Throughout polling day, campaigners were beset by torrential rain. Pollsters were still nervous about calling the election results wrong, after several embarrassing failures in the last decade. The unpredictability meant that despite expectations of a Conservative victory, when the exit poll predicted an eighty-seat majority, it still came as a shock to most people.

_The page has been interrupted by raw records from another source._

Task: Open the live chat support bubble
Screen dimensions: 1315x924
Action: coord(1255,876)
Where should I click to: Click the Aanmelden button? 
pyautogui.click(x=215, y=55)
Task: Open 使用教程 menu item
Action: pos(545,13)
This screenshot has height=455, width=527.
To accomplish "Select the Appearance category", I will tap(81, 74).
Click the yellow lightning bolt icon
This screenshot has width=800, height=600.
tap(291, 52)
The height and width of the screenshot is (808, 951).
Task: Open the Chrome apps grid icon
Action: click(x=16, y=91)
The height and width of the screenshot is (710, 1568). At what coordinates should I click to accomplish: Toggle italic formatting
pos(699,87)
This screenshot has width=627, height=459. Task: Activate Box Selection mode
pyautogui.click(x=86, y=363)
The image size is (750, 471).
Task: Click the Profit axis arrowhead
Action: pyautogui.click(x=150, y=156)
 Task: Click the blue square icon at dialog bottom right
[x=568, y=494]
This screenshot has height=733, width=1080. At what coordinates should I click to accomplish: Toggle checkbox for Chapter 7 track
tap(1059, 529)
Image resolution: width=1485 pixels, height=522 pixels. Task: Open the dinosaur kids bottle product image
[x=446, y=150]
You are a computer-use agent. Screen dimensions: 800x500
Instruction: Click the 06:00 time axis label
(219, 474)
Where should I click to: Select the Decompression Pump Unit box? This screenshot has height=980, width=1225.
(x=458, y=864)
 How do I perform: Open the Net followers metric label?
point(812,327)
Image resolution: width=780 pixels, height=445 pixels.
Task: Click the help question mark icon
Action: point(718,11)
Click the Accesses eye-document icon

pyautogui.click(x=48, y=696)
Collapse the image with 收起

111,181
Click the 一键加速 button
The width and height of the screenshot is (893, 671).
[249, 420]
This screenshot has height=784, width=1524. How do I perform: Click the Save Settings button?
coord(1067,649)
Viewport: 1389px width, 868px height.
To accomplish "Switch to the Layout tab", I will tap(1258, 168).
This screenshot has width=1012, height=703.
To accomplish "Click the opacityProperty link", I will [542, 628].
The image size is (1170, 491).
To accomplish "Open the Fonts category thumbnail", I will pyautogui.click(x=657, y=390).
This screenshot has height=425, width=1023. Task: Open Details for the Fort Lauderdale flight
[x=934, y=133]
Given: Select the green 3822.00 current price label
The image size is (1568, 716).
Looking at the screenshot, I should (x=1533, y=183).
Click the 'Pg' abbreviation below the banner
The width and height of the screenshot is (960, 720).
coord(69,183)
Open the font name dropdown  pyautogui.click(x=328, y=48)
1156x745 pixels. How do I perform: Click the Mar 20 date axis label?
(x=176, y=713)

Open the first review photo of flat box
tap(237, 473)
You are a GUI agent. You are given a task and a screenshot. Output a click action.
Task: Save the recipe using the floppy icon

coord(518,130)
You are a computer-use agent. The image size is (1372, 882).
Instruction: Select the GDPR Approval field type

Recriminations from centrists implacably opposed to the Left were swift, but the election yielded genuine lessons, both positive and negative. The biggest story for the Left was just how many people were convinced to get out campaigning. Thousands who had never knocked a door or even delivered a leaflet before put themselves forward for training, plowing hours of time into fighting for Labour seats. Momentum sought to re-harness the technological nous it had shown in 2017 with websites showing where nearby campaigning events were, which marginals needed volunteers, and allowing people to phone bank remotely. Leading up to polling day, campaigners could book tickets on buses to constituencies in need of people on doorsteps, and thousands took time off work to dedicate themselves to campaigning.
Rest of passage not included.